Ideally, the Census Bureau would publish a second set of demonstration data once it had corrected these post-processing errors, but given time and resource constraints, a second release is unlikely. Instead, the Census Bureau is developing a set of summary data quality measures that it will use to evaluate progress as it fine-tunes the DP process.3 Once finalized, the bureau will apply these measures to the previously released demonstration data products to serve as a benchmark, then publish updated summary statistics that will hopefully show the improvements they are making internally.
At the Indiana Business Research Center, we will follow this process closely and provide updates to the Indiana data user community along the way. We will also be sure to give extra scrutiny to the actual 2020 census data that are ultimately published to see if there are any areas in which the data seem unreasonable.
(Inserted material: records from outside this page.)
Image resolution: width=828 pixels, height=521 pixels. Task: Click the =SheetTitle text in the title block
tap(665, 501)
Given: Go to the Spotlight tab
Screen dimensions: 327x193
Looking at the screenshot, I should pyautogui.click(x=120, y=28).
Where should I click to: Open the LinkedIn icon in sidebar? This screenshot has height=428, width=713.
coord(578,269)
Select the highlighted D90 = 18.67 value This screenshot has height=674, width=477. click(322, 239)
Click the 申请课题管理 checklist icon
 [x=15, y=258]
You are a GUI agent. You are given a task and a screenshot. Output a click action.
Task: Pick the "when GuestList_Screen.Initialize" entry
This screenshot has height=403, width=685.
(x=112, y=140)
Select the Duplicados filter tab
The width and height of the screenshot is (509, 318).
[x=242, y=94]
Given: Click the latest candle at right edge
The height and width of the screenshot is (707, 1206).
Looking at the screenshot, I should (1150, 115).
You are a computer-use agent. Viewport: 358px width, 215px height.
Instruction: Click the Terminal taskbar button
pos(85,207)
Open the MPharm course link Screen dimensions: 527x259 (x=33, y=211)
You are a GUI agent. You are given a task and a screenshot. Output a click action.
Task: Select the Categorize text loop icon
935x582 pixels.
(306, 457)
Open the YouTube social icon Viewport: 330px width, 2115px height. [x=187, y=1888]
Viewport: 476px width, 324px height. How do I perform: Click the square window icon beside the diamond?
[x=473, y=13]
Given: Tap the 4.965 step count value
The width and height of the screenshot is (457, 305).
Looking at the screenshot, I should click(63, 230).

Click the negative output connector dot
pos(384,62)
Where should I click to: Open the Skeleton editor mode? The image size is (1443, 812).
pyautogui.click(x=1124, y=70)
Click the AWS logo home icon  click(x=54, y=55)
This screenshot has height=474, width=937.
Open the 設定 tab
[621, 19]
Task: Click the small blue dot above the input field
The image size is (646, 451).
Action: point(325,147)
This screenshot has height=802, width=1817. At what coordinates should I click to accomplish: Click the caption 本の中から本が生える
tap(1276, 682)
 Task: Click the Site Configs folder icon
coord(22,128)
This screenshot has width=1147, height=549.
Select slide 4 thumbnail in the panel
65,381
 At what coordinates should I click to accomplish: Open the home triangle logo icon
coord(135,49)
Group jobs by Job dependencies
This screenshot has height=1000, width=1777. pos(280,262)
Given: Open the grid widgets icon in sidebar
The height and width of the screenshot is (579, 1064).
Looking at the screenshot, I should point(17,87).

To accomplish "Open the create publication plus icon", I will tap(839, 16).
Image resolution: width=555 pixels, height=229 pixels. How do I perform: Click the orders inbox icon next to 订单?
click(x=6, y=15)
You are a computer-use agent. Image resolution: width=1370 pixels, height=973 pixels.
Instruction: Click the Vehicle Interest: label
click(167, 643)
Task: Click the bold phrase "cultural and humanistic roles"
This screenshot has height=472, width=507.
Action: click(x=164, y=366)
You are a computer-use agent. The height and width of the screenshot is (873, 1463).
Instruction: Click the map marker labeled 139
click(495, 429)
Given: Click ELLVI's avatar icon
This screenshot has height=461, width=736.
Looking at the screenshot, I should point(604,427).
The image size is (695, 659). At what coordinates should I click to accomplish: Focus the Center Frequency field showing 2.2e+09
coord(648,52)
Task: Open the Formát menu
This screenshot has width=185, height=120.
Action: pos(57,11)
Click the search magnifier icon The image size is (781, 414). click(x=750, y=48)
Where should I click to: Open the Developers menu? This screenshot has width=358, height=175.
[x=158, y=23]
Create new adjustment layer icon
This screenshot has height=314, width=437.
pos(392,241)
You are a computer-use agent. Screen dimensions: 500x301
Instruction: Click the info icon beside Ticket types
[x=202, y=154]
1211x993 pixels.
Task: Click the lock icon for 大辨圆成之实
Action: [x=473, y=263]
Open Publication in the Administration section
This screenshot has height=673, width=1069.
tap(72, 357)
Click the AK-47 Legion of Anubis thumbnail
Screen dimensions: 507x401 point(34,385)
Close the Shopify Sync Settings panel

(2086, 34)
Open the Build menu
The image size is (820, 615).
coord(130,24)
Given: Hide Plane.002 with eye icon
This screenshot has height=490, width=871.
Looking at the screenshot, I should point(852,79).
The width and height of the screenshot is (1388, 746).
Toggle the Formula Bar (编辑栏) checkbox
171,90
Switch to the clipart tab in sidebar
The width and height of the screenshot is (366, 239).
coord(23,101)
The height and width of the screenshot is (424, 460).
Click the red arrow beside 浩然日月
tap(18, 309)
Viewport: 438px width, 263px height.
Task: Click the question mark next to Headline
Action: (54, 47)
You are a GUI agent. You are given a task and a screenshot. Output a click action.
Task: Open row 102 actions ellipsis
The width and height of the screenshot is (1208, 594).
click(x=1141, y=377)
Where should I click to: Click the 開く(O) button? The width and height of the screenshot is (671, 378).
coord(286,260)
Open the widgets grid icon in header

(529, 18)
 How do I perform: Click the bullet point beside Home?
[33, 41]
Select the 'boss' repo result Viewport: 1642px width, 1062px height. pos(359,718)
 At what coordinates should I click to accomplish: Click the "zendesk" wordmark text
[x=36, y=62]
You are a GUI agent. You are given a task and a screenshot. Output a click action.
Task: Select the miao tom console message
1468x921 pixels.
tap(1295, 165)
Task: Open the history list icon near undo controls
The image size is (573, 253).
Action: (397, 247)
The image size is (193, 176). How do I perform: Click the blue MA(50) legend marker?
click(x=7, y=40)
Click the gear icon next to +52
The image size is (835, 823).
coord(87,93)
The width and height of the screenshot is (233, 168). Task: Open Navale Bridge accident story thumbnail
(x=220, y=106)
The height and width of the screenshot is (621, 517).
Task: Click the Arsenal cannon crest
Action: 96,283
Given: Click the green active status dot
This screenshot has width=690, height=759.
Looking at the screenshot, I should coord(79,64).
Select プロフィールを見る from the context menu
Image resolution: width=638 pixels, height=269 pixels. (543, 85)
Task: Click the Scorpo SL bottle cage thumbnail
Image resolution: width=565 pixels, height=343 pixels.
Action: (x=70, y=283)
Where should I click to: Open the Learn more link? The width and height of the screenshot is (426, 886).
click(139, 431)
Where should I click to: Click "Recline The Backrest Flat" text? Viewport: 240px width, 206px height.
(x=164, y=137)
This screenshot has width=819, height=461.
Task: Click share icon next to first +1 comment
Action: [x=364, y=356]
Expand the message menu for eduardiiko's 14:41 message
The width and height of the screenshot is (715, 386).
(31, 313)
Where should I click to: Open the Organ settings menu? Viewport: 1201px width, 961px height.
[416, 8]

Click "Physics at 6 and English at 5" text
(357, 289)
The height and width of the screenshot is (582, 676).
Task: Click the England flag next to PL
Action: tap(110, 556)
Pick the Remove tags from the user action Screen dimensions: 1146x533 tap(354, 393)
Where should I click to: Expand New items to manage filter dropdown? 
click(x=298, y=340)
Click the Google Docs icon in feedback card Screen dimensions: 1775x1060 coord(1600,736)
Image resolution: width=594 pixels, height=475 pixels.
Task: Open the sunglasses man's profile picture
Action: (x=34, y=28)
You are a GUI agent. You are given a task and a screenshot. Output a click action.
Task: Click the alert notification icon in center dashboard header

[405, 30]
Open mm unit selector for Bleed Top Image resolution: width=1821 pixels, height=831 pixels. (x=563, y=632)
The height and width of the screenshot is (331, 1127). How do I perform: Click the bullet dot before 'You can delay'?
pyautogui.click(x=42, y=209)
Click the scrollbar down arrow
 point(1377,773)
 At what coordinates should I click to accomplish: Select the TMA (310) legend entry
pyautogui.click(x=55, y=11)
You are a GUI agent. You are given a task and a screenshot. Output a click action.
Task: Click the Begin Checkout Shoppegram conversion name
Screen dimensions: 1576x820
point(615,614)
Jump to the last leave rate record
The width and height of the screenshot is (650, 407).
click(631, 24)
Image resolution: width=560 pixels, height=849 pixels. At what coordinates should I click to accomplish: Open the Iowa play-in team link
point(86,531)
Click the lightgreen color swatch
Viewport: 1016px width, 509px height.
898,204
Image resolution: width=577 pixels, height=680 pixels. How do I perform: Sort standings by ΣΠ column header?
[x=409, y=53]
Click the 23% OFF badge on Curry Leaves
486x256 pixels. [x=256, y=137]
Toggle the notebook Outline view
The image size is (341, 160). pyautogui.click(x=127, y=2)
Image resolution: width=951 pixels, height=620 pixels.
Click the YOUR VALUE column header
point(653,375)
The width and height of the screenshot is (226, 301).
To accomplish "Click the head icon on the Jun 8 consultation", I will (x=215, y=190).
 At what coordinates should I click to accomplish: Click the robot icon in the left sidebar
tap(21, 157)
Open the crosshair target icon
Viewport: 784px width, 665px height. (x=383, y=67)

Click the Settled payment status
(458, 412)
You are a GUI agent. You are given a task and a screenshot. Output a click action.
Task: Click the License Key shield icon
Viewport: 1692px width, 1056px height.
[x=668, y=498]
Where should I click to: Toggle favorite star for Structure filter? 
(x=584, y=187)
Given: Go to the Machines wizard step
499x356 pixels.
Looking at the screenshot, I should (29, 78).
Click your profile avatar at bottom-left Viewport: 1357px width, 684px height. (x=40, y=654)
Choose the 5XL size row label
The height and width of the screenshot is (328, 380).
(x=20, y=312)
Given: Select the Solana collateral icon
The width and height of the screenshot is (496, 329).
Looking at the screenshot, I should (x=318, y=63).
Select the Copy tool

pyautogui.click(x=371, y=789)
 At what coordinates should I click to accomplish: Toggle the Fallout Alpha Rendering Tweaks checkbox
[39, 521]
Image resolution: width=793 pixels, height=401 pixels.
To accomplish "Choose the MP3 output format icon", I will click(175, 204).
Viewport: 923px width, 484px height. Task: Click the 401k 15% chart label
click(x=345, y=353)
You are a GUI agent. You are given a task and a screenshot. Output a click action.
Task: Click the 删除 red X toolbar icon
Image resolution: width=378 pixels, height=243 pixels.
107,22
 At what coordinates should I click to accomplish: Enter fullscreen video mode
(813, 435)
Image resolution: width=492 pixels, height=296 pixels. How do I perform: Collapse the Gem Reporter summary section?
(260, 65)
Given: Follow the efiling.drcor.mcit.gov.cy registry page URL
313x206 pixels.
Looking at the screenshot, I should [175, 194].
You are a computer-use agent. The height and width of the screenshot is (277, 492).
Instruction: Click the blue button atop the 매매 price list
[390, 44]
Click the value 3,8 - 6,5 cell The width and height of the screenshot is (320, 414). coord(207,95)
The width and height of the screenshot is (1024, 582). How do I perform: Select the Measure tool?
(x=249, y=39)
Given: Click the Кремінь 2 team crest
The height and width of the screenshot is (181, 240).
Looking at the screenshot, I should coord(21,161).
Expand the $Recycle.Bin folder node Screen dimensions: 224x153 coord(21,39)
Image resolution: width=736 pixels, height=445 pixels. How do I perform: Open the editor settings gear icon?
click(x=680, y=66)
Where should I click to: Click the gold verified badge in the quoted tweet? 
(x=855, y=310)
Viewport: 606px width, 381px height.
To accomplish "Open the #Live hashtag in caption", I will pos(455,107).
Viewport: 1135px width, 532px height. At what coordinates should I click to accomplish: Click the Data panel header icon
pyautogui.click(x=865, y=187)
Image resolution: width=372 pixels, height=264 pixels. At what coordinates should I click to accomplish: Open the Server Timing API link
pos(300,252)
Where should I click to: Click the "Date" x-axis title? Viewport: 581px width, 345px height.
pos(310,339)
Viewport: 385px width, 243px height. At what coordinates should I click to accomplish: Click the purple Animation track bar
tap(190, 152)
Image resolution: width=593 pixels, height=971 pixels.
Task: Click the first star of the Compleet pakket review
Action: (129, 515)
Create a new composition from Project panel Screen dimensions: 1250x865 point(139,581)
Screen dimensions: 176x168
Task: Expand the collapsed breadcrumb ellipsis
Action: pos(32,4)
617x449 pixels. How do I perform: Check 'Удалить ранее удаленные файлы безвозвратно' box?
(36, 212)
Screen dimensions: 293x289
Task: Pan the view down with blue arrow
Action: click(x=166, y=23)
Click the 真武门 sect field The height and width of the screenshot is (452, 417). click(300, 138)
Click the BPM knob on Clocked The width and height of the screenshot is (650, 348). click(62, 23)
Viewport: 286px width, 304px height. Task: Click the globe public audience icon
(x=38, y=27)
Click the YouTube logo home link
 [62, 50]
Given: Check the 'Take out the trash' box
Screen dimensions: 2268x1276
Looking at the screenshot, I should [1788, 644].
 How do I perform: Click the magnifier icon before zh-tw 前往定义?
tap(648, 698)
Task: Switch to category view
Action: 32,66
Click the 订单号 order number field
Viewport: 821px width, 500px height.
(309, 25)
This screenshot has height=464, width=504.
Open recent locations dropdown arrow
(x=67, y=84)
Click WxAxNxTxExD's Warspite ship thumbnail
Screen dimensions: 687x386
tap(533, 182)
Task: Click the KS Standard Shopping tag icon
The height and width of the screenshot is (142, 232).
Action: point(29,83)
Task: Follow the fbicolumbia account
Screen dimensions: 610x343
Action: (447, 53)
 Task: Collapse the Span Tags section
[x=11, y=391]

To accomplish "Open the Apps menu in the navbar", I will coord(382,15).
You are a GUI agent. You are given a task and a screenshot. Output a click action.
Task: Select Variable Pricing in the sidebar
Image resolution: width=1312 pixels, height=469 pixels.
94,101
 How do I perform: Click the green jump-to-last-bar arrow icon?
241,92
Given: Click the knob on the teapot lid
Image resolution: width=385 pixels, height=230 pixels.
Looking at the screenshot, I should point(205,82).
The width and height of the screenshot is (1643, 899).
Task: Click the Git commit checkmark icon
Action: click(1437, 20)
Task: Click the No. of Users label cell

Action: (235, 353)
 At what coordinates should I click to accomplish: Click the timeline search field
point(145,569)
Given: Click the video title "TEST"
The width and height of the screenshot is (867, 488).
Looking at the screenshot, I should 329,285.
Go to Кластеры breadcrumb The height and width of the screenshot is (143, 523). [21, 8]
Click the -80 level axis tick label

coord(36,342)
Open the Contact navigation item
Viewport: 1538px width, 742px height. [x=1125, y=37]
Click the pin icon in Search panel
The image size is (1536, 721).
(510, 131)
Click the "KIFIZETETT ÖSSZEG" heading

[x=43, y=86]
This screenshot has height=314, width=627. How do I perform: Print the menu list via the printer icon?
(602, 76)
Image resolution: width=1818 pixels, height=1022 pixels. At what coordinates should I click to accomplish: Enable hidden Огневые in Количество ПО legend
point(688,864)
The Census Bureau faces a difficult dilemma: provide the fine-grained, reliable data that we have all come to expect while also guaranteeing privacy to all respondents. With differential privacy, we might have to sacrifice a bit of the former to ensure the latter. Let’s just hope the bureau is able to strike a balance that satisfies both aims.
Notes
- “Disclosure Avoidance and the 2020 Census,” U.S. Census Bureau, last modified March 27, 2020, www.census.gov/about/policies/privacy/statistical_safeguards/disclosure-avoidance-2020-census.html.
- John M. Abowd and Victoria A. Velkoff, “Modernizing Disclosure Avoidance: What We’ve Learned, Where We Are Now,” Research Matters (blog), March 13, 2020, www.census.gov/newsroom/blogs/research-matters/2020/03/modernizing_disclosu.html.
- “2020 Disclosure Avoidance System Updates,” U.S. Census Bureau, last modified July 1, 2021, www.census.gov/data/academy/webinars/2021/disclosure-avoidance-series/2020-disclosure-avoidance-system-update.html.